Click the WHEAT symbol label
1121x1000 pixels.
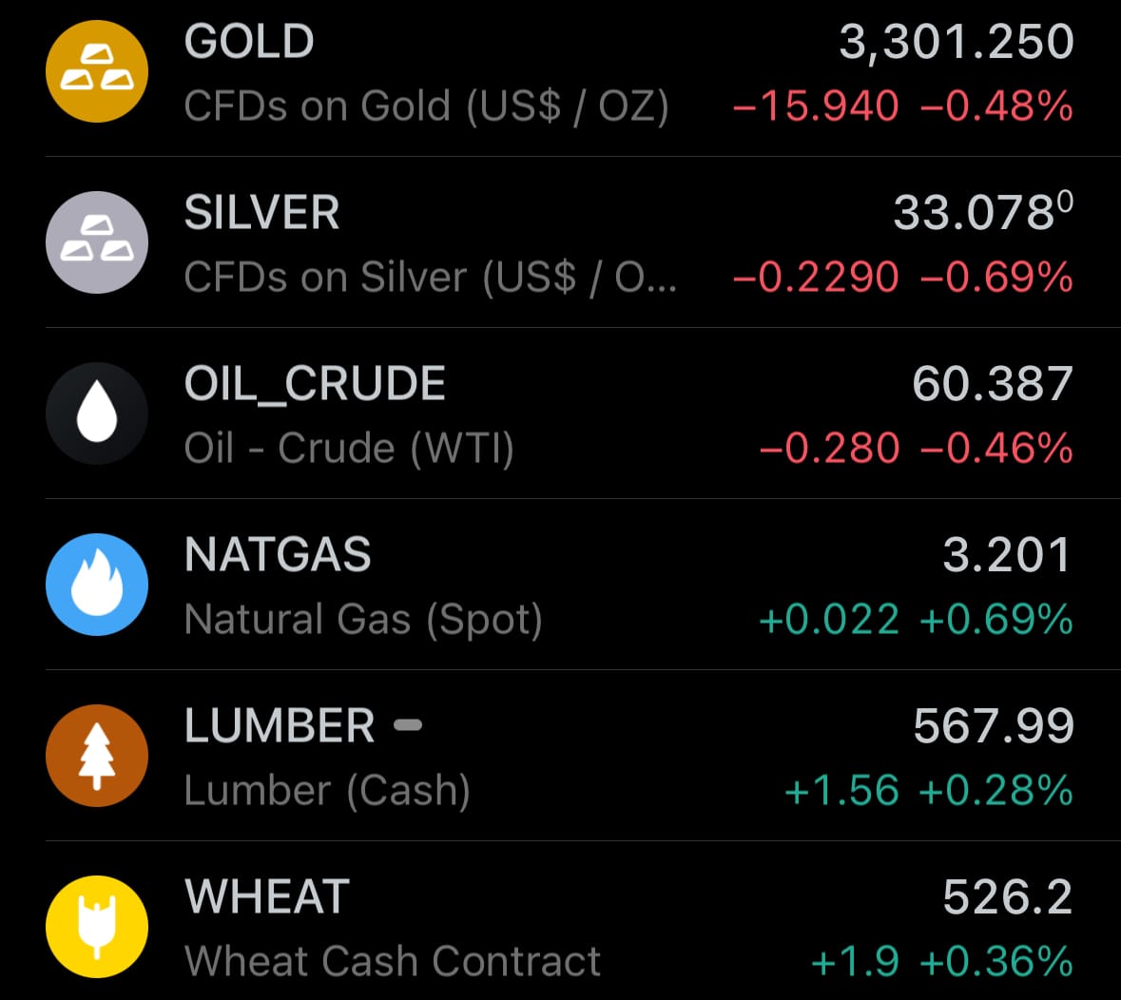[x=266, y=896]
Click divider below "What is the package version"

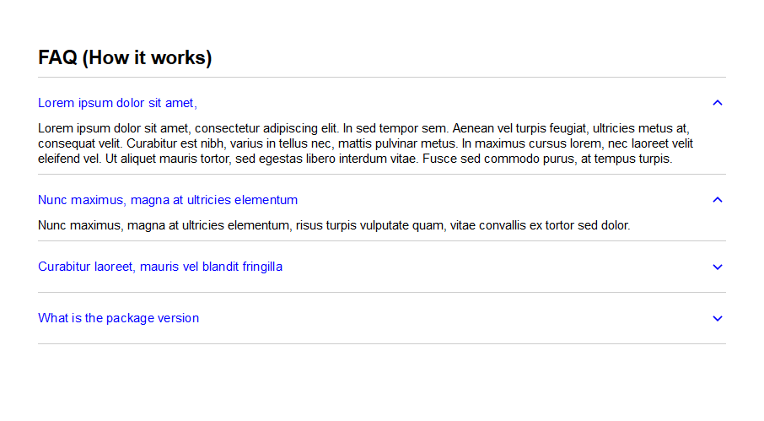382,343
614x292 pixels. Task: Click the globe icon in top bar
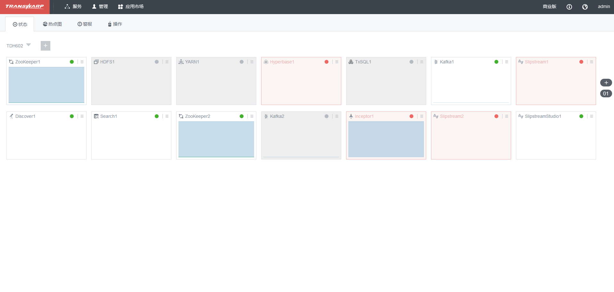pyautogui.click(x=585, y=7)
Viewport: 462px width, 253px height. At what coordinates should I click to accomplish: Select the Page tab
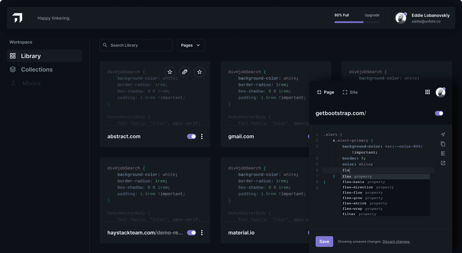coord(325,92)
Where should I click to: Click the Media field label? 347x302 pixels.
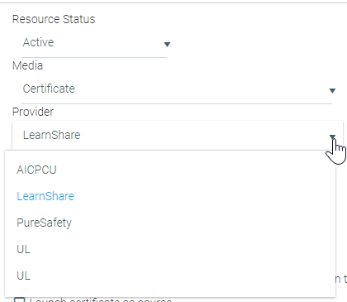pyautogui.click(x=27, y=65)
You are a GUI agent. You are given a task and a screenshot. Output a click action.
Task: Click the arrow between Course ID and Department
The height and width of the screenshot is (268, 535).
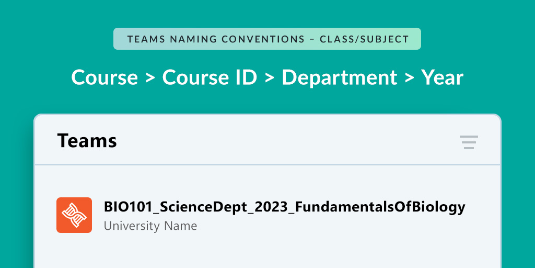click(269, 79)
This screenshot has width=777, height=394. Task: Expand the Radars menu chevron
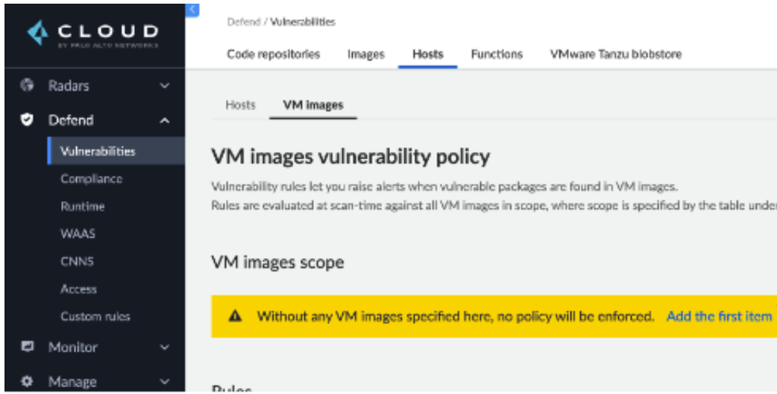click(x=164, y=85)
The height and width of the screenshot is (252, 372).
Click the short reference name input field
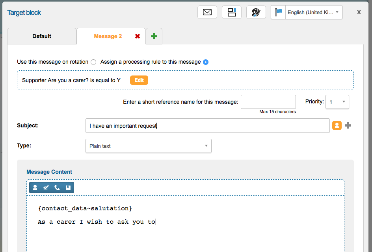pyautogui.click(x=268, y=102)
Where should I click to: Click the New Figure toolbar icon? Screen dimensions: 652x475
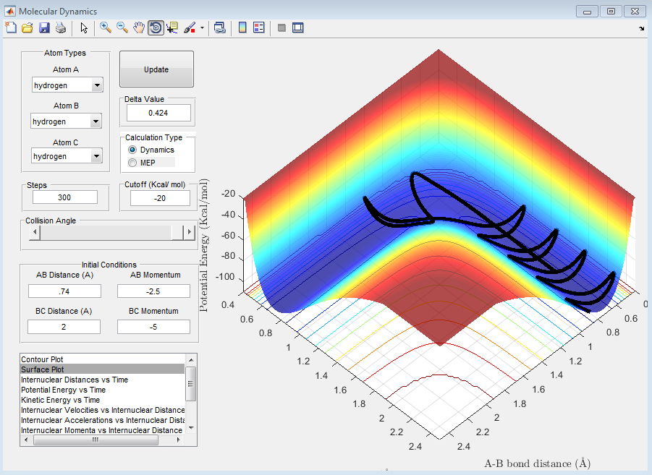[x=11, y=28]
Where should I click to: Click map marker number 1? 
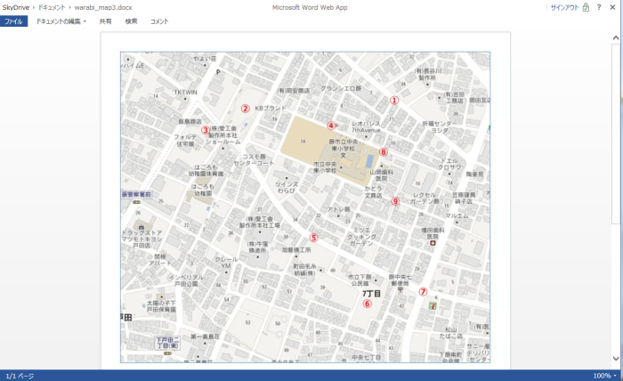coord(395,101)
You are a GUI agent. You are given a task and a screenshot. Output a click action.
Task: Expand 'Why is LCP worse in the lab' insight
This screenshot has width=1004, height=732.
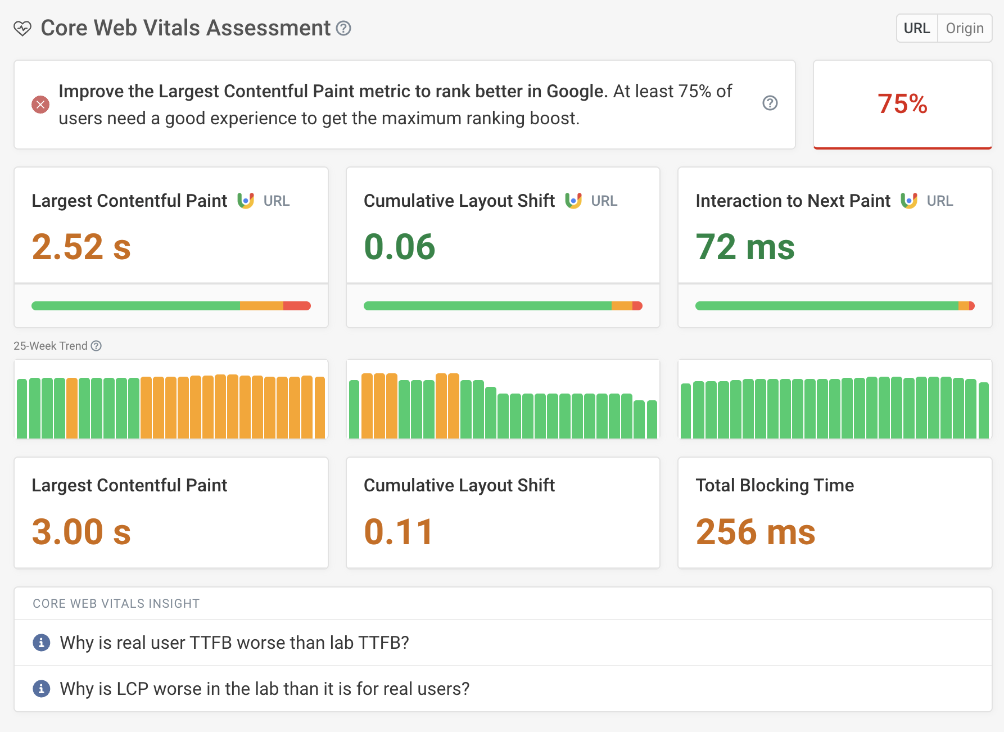click(x=264, y=689)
----
WHAT YOU NEED TO DO:
From the line containing "Task: Expand 'Why" to the final line of the entries, both included, transcribe every line exactly, omit the pictures, and add nothing more.

ANSWER SPACE:
Task: Expand 'Why is LCP worse in the lab' insight
This screenshot has width=1004, height=732.
click(x=264, y=689)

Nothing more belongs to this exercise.